1) Most images need to end up on the Internet at some stage - which
    means that we need browsers to support our file formats or else
    they are almost useless. Hence JPEG, GIF and PNG end up being the
    three most prevelant formats (JPEG is great for photos where quality
    doesn't matter, GIF is best for simple diagrams and PNG is the gold
    standard for quality that does everything). Since 3D models are
    rarely used on the web (VERY rarely!) there are no really common web
    standards (No - please don't say VRML).

2) With a 2D image, it's easy to provide a standard library that reads
    the file and passes it to an application. Since all images tend to
    end up looking like a 2D array of pixels - those image load/save
    libraries can present a very simple interface to the application
    program - and it's very easy for application authors to support a
    bunch of formats with very little effort. This existance of standard
    libraries tends to result in good portability of data - if 'libpng'
    wrote your PNG image then it's pretty certain that libpng will be
    able to read it back again.
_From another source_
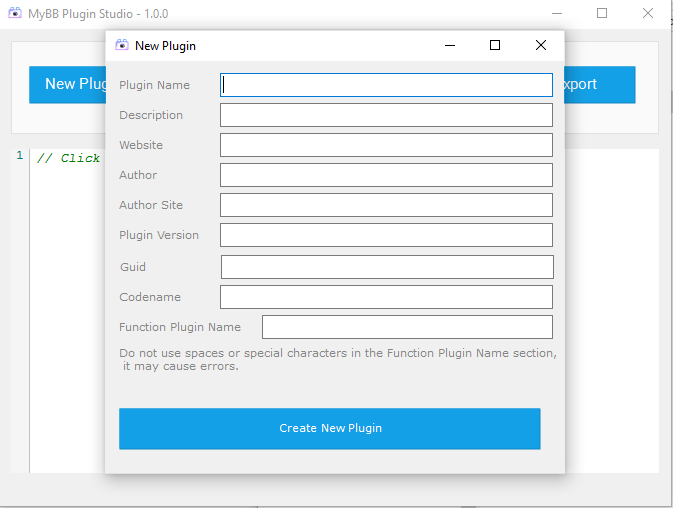The width and height of the screenshot is (673, 508).
Task: Click the Plugin Name input field
Action: (x=386, y=85)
Since 99% of applications that use PNG
    use libpng - they are easily 99% compatible.

    With 3D data, there is no standard for how the data is represented
    inside the application program. Generally you want to load it into
    a highly structured 'scene graph' - but there are as many scene graph
    packages as there are file formats - so it's impossible to write
    file load/save libraries that many applications can use. This is
    indeed a hard nut to crack - and I don't have anything remotely like
    a good solution.

    The consequences of a lack of useful standard 3D loaders is that
    it's hard work for application authors to support a wide range of
    formats - and when they do, they tend to find it hard to support
    *ALL* of the features that the file format can represent. Hence,
    when you import a 3DStudio file into (say) Blender, you find that
    something small didn't come across correctly - maybe some 'edge
    group' flag is missed. So when you import a 3DS file into blender
    and simply export it again - a whole bunch of stuff is missing.
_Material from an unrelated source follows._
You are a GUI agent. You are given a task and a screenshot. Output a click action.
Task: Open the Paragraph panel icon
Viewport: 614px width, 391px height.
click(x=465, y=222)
    This is a REALLY hard problem - and the more sophisticated the
    file formet - the worse things become.

So if STL had "Units=Inches" or "Units=Meters" or "Units=Cubits"
in it's header, the odds are good that some existing 3D modellers
would have no place to keep that fact. The odds are good that you'd
read the file in inches - then find that when you save it, the tool
wrote it out with "Units=Meters" and everything would still be
screwed up (but more authoritatively than before).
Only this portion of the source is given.